Turn the records below into a numbered list with one entry per line and no blank lines, and leave the pictures out.

-*-

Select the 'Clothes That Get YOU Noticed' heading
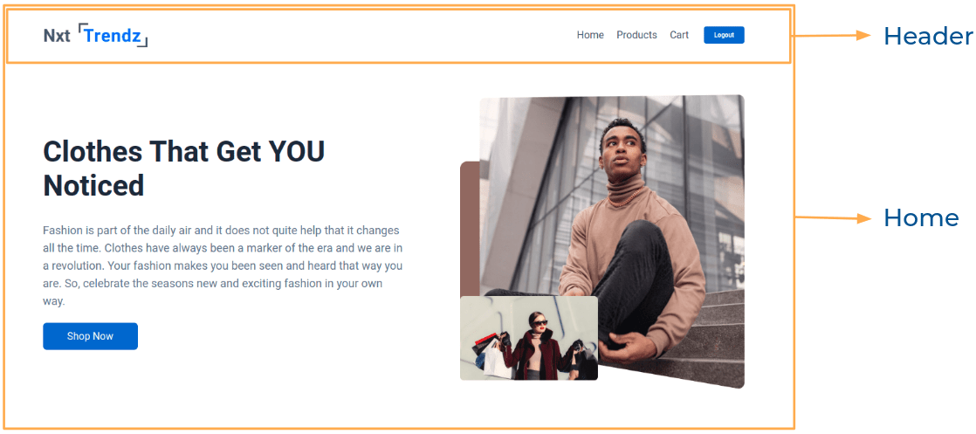This screenshot has width=976, height=434. [184, 169]
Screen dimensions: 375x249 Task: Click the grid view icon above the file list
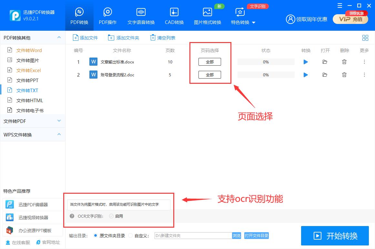(x=365, y=38)
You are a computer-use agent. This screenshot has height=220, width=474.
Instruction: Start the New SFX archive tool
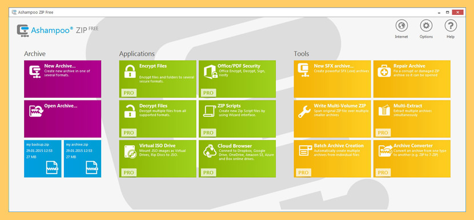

-*-

• [Reply]:
1. Select the 'Clothes That Get YOU Noticed' heading
2. This screenshot has width=976, height=434. [184, 169]
3. Screen dimensions: 375x249 Task: Click the grid view icon above the file list
4. (x=365, y=38)
5. You are a computer-use agent. This screenshot has height=220, width=474.
6. Instruction: Start the New SFX archive tool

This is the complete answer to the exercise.